2009-08-11 Thread Alan E. Davis
I'm a little reluctant to say this, but it's been a couple of months now
since I switched back to Gentoo, and I want to shout out my pleasure that
this system has been performing admirably well this time around, in
comparison with earlier installations.  None of the earlier installations
were unacceptable, in fact, Gentoo remained my favorite.  I moved to Ubuntu
because maintainance of the Gentoo boxes was much more time consuming.

I've watched Gentoo plummet in the popularity ratings, for example at
distrowatch.  I've watched as the best documentation EVER on gentoo wiki has
fallen off the edge of the world---indeed, I am grief-stricken and perplexed
about that.  I had to debate with myself about whether to go back to
Gentoo.  Ubuntu had played to many tricks on me, at great personal cost.  I
finally made the leap, and it was a soft landing indeed.

I scoffed at the email from this list saying that   emerge -uDva world and
revdep-rebuild problems were not normal!  I had posted that I had NEVER (in
a couple of years or more of Gentoo use) gotten all the way through a
maintainance cycle of emerge -uDva --newuse world, revdep-rebuild, and
emerge --depclean.  I never had (or perhaps very, very seldom), and I spent
a lot of time working on it.  Still the system more or less worked.

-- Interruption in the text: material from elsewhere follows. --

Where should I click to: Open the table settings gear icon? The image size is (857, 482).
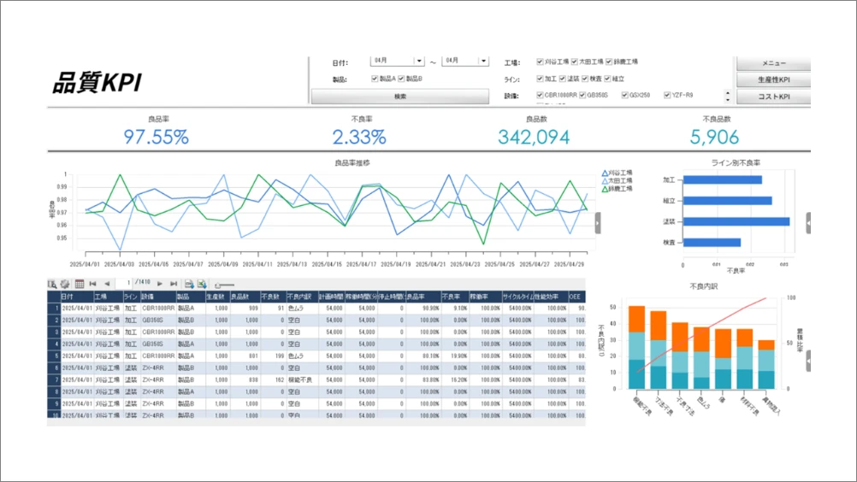point(64,284)
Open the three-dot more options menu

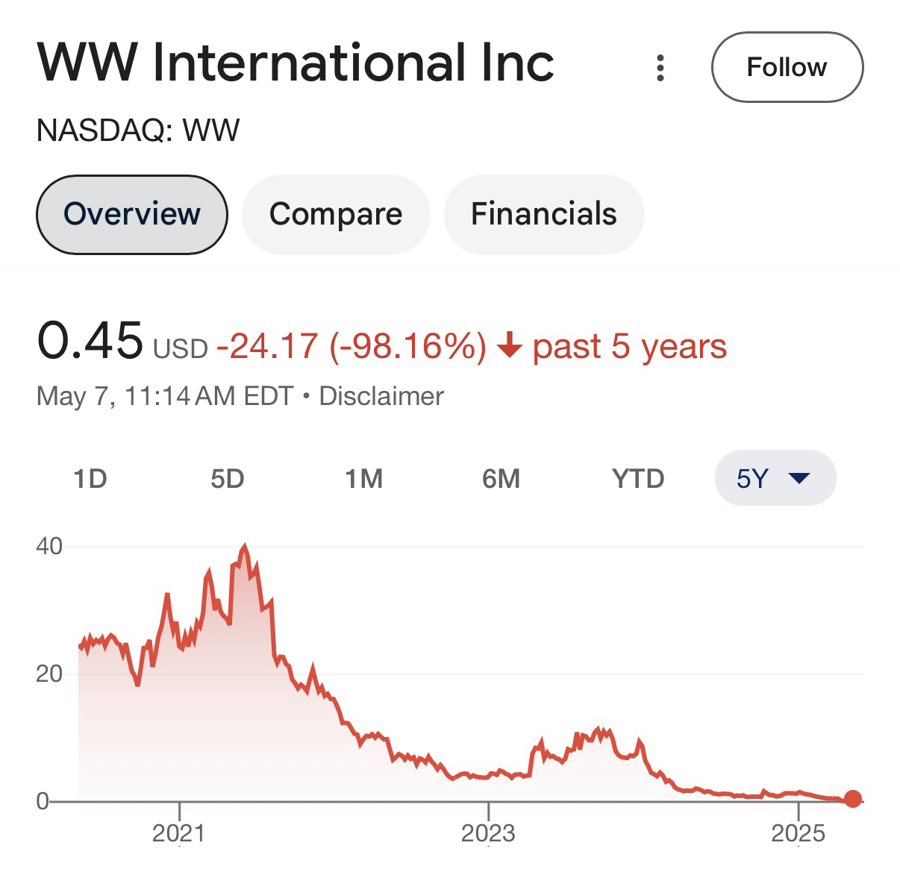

Now, however, I have not had any such problem, or maybe I should say, the
one or two times I have it was easy to fiigure things out.  This is a major
turnaround.

Is it because I'm more experienced, or perhaps more cautious?  I am running
~amd64, and have several overlays installed under layman.  I don't know, but
I tend to think the distribution is more mature.

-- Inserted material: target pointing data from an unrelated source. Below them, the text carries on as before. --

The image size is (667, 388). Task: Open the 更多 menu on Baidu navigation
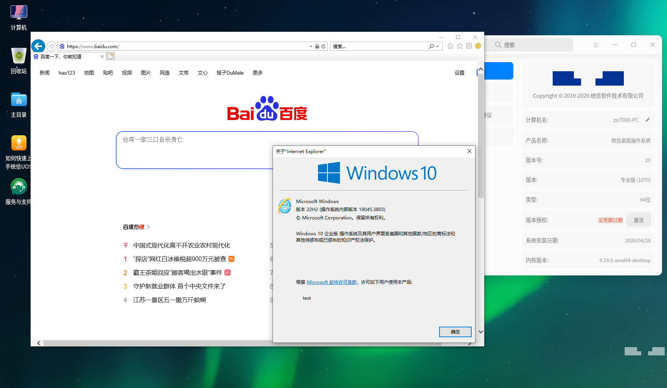pos(257,73)
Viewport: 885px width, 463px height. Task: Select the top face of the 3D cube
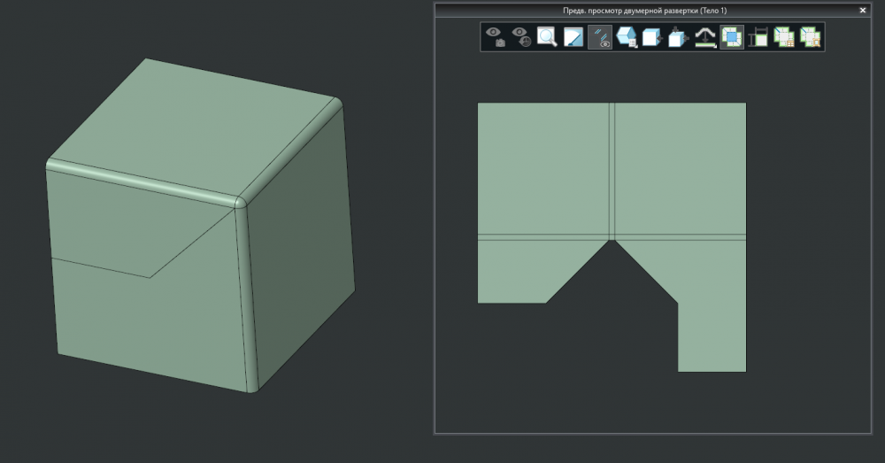195,124
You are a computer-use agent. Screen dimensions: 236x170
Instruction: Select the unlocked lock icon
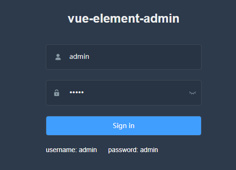pyautogui.click(x=57, y=93)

Perhaps this isn't the best place to put a word of thanks.  It's the best I
will do for now.  Thank you to all the developers and all the list people
who have consistently given the highest and most professional level of
assistance to a rather clueless user.  And never a cranky wine, like on
other lists, never any complaint.  This is typical, and always has been with
Gentoo's community.

I hope that at some point I can help with at least the documentation,
although I surely don't wish to pollute the space of the best docs (IMHO) in
the linux community.

Go figure: the popularity figures plunge, but the distro just gets better
and better.  Viva Gentoo...

Now I can go and get lost in the upgrade of gcc.

Alan Davis


Alan Davis

You can know the name of a bird in all the languages of the world,  but when
you're finished, you'll know absolutely nothing whatever about the bird...
So let's look at the bird and see what it's doing---that's what counts.